Stored items:
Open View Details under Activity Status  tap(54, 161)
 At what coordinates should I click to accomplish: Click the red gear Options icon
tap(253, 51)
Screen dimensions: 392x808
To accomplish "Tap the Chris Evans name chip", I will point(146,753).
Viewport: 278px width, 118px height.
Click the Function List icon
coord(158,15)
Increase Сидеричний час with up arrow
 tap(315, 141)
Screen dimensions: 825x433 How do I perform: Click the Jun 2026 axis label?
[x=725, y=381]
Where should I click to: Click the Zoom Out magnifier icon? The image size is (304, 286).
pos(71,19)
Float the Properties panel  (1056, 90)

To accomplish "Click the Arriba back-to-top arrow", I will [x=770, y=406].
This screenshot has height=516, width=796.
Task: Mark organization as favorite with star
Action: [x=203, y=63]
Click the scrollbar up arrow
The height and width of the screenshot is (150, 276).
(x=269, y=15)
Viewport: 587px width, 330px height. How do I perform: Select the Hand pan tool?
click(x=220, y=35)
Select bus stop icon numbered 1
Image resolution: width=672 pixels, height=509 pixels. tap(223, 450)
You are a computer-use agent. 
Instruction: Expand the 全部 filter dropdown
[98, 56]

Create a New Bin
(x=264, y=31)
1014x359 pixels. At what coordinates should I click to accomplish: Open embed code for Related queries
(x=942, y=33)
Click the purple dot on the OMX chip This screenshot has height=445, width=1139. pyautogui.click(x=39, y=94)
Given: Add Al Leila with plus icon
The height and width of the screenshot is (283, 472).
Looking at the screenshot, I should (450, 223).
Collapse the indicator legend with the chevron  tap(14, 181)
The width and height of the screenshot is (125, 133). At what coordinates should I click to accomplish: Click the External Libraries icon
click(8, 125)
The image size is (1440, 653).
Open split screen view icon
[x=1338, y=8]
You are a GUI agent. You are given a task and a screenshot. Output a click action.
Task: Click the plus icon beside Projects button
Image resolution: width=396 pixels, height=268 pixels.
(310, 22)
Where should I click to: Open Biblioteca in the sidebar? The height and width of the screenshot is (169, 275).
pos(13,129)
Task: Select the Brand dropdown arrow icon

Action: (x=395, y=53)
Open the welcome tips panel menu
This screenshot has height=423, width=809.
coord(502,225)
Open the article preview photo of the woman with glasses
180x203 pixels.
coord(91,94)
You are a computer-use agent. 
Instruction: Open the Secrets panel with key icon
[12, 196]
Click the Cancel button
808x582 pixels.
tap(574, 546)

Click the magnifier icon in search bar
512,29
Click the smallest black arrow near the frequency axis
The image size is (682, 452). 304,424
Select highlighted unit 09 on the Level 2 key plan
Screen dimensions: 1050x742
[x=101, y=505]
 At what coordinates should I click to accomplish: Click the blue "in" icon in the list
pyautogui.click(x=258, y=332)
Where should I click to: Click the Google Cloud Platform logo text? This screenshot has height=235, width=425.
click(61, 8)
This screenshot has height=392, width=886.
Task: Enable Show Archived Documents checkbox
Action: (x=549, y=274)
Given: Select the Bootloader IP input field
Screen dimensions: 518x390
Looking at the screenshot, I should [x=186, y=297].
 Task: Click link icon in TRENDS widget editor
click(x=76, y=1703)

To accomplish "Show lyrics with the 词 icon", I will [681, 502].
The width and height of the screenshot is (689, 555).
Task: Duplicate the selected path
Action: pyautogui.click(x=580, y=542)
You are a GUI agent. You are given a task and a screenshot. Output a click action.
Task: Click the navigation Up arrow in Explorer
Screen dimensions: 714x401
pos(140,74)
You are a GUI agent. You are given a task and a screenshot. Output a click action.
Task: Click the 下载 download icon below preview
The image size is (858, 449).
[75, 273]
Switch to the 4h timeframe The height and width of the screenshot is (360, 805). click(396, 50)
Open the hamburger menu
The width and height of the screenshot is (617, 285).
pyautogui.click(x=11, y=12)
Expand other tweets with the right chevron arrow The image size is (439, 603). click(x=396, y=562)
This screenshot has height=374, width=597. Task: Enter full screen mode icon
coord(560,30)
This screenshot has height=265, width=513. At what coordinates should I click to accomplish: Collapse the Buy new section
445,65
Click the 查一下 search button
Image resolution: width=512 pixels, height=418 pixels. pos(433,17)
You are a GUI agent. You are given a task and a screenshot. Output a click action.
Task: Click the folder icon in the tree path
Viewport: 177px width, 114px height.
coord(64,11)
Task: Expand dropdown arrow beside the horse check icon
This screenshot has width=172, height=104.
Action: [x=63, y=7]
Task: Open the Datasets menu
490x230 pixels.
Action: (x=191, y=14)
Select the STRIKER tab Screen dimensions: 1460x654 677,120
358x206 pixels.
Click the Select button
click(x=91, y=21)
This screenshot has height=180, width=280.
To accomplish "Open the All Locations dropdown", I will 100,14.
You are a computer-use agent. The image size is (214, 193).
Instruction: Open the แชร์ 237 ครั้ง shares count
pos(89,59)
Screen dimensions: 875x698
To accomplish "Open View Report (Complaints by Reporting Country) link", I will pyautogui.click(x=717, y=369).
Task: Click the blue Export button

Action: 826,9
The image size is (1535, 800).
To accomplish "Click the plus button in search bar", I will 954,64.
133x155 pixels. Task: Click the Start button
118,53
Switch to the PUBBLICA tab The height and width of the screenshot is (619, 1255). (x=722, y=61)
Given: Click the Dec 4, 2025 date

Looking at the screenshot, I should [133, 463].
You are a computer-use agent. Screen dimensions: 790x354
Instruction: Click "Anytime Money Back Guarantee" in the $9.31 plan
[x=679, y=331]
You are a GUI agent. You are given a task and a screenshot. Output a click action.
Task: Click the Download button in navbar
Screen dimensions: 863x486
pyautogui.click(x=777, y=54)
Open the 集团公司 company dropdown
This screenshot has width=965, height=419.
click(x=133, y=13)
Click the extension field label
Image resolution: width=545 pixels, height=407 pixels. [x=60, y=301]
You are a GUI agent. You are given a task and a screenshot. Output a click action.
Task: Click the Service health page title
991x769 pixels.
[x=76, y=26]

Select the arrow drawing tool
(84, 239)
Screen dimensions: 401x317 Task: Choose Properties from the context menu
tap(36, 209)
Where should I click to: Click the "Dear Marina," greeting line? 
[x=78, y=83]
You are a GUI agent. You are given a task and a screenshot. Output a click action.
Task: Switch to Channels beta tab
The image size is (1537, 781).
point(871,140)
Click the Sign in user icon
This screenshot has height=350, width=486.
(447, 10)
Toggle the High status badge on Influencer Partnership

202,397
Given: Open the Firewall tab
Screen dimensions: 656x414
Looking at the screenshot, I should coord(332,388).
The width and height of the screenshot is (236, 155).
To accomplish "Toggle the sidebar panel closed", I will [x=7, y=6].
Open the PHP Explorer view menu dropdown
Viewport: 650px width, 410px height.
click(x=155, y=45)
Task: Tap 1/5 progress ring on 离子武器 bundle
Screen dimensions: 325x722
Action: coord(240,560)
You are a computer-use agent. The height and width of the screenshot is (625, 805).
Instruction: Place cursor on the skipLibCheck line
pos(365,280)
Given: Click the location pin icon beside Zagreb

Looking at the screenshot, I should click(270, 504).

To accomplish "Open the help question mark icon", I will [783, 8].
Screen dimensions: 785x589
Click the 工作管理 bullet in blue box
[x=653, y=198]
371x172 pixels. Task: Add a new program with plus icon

- [Requirement] Every line above that carries the string "chevron" should be copied.

- [Result of this task]
Collapse the indicator legend with the chevron  tap(14, 181)
Expand other tweets with the right chevron arrow The image size is (439, 603). click(x=396, y=562)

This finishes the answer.